O estudo, divulgado pelo Observatório da Dívida Social Argentina da UCA, indicou que a pobreza cresceu 3,9 pontos percentuais no terceiro trimestre de 2016 em relação ao final de 2015, alcançando o número mais alto dos últimos sete anos.

Além disso, 2,7 milhões de pessoas – o equivalente a 6,9% do total da população – estão em situação de indigência, um crescimento de 600 mil pessoas em relação ao fim do ano anterior.
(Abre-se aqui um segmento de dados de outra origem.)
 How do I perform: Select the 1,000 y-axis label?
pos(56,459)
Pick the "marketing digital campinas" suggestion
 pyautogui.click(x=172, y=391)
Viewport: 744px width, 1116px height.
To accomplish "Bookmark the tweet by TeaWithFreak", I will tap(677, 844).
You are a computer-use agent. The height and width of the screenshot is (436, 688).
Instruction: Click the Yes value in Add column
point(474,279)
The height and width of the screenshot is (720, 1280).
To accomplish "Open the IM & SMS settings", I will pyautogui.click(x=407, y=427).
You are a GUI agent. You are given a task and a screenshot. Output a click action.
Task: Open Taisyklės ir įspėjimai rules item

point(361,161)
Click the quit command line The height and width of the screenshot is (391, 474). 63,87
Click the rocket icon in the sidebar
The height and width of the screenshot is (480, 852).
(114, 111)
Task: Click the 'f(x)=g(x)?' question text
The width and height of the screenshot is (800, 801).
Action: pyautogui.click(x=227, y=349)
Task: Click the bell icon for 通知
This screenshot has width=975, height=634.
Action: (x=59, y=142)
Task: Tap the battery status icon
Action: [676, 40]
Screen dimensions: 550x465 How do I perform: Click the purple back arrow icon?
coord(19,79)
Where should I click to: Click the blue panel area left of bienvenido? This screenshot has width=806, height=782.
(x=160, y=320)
"Grande parte da população argentina é excluída. É preciso algo mais do que crescimento econômico e os programas sociais não são suficientes para garantir uma plataforma de inclusão duradoura", indicou o diretor da pesquisa, Agustín Salvia, durante a apresentação dos resultados na sede da UCA em Buenos Aires.

O pesquisador afirmou que, desde a chegada ao poder de Mauricio Macri, em dezembro de 2015, os aumentos de tarifas nos serviços públicos, a política anti-inflacionária, a redução do investimento privado e falta de empregos geraram um cenário ainda mais recessivo do que nos governos anteriores.

Para Salvia, não se pode esperar que meros ciclos de expansão econômica resolvam um problema que é estrutural do país, onde os números de pobreza estão estagnados há uma década. Faltam políticas de desenvolvimento a longo prazo tanto em nível nacional como regional, além de medidas que apoiem pequenas e médias empresas.

O diretor do Observatório da Dívida Social Argentina ressaltou que a desigualdade entre ricos e pobres também cresceu. Os que vivem na miséria estão cada vez mais longe de reverter a situação porque perderam seus trabalhos informais ou cobram menos por eles.

O relatório também revela que 52% das famílias de baixa renda não tiveram acesso a pelo menos um direito básico, como alimentação, saúde, educação ou moradia digna. Além disso, 32,2% dos argentinos passam fome frequentemente, segundo Salvia, que destacou que nesses lares costumam haver crianças, ainda mais vulneráveis à situação.

Por outro lado, Salvia considerou positivo que o governo de Macri, publique estatísticas oficiais sobre a conjuntura econômica, e tenha estabelecido como objetivo conseguir chegar à "pobreza zero" no país.

No entanto, o pesquisador alertou que esse objetivo não pode ser obtido em um único mandato e pediu que uma política de Estado de longo prazo comece a ser considerada pelo governo.
O estudo se baseou em uma mostra de 5.700 famílias de 17 conglomerados urbanos da Argentina com mais de 80 mil habitantes.